> PROBLEM: Reproduce verbatim the line containing "Select the All tab" and every line that follows it through the end of the entries below, omitting all pictures.
*** DATA FOR THE TASK ***
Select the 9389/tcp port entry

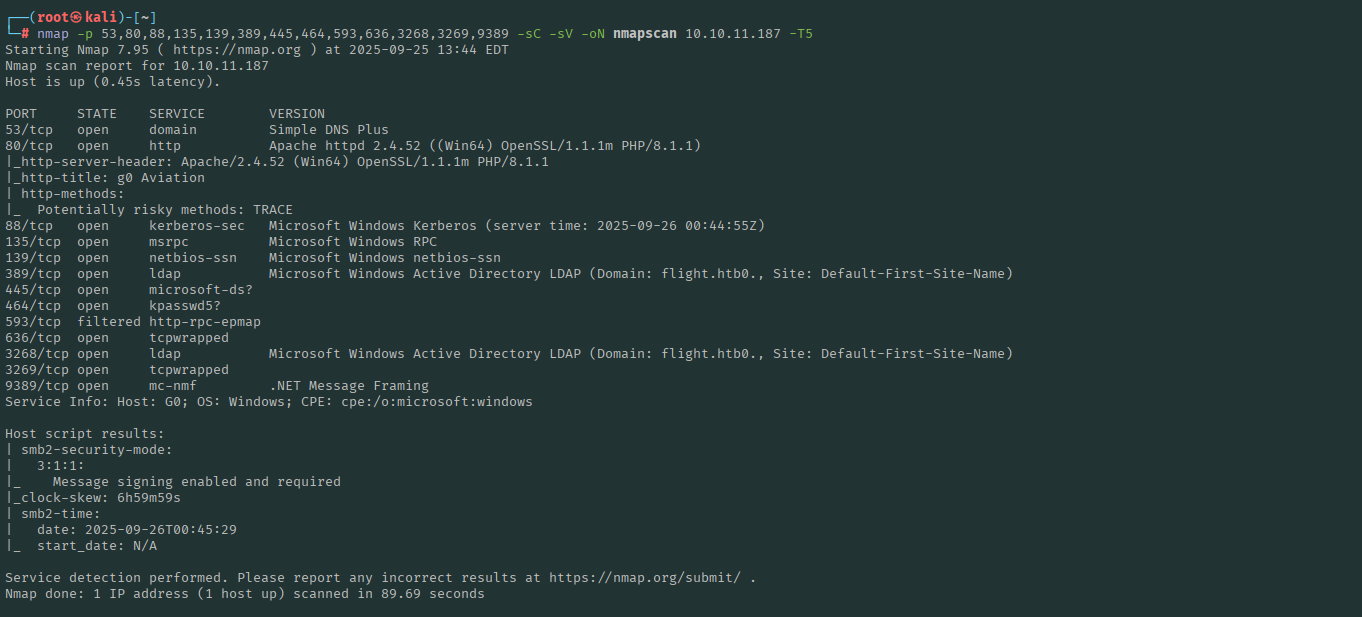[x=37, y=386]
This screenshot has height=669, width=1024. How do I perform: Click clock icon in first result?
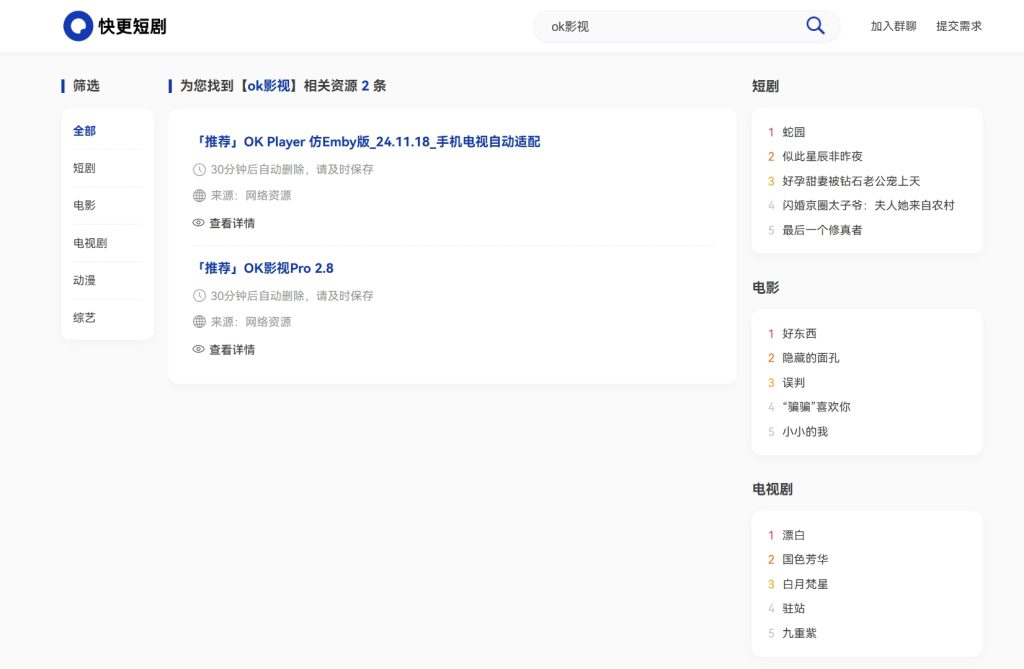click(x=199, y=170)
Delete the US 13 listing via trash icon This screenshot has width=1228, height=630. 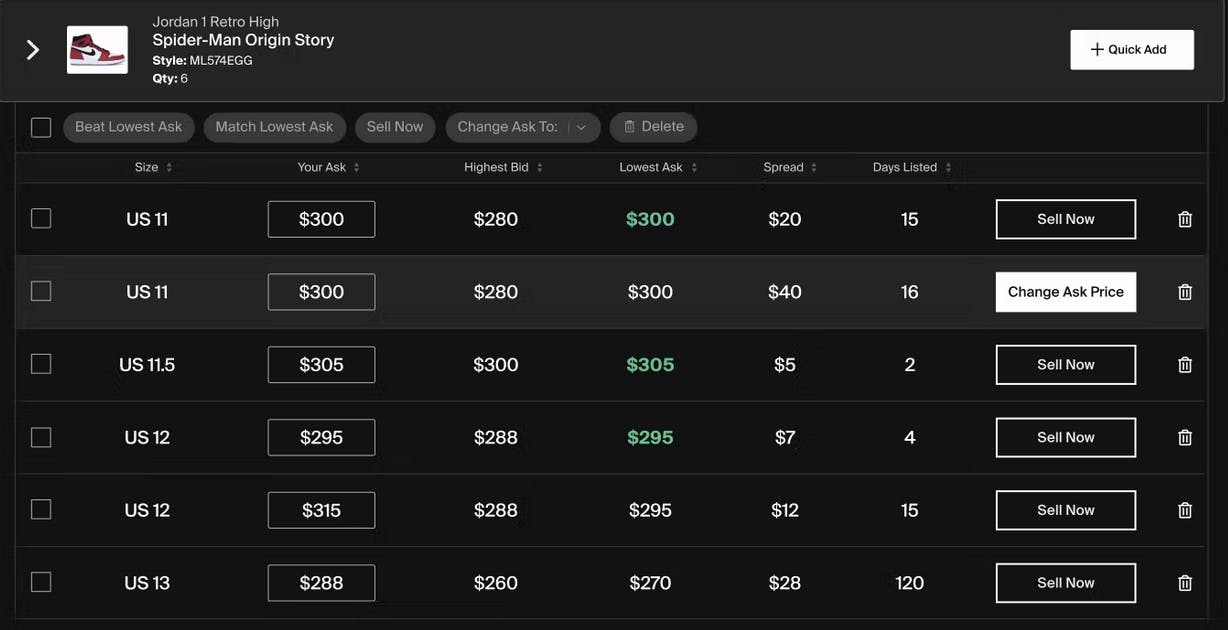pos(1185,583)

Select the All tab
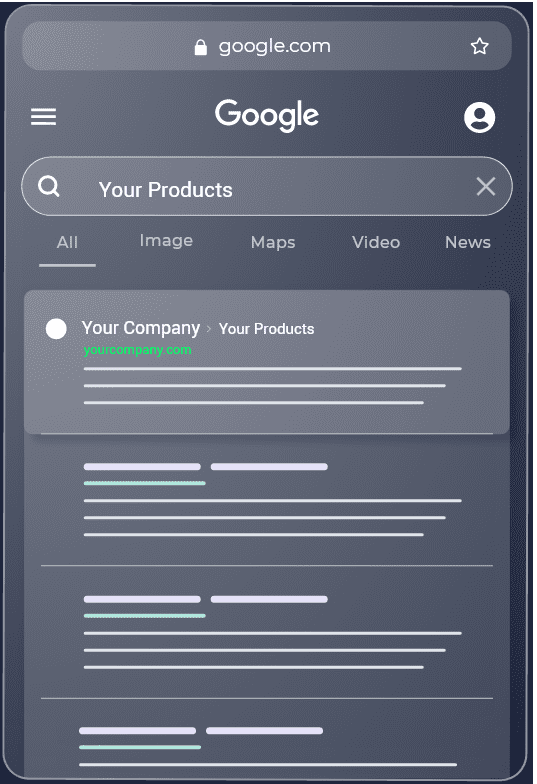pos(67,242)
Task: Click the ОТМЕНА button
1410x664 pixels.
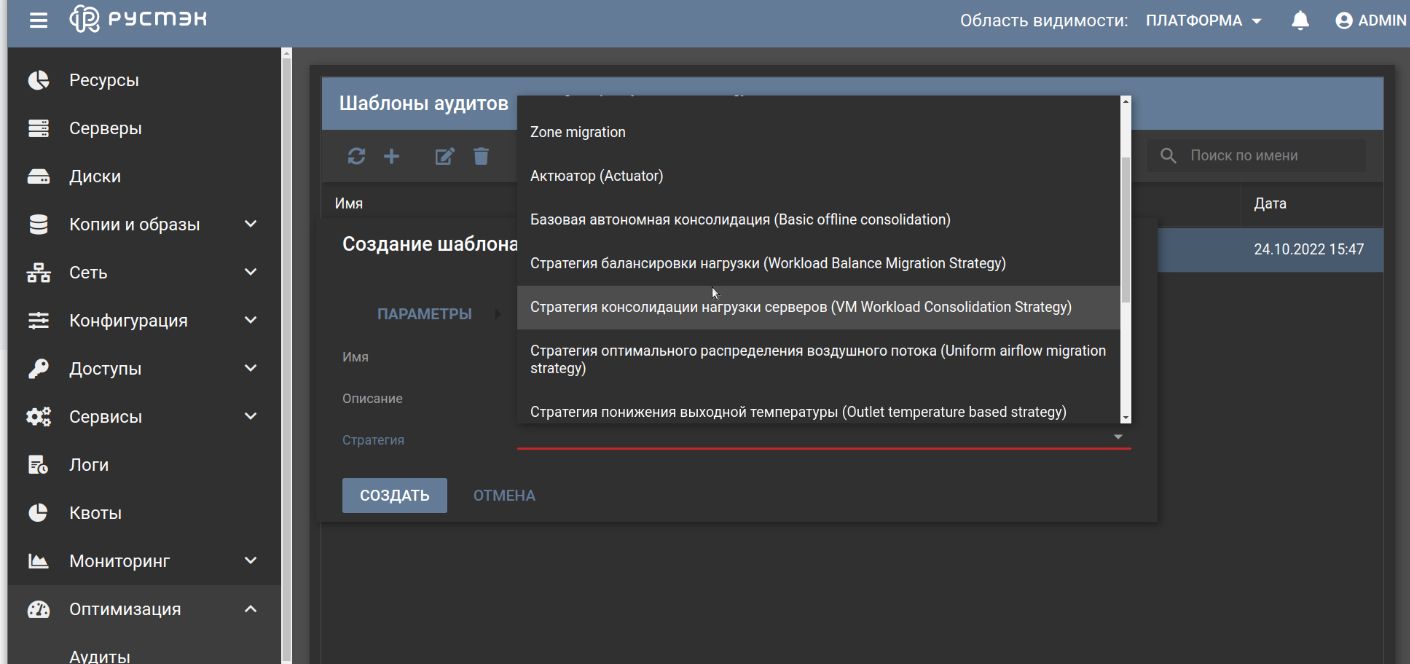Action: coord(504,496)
*** End of DATA FOR THE TASK ***
> RESULT FOR THIS EXERCISE:
Select the All tab
pos(67,242)
Task: Click the ОТМЕНА button
1410x664 pixels.
Action: coord(504,496)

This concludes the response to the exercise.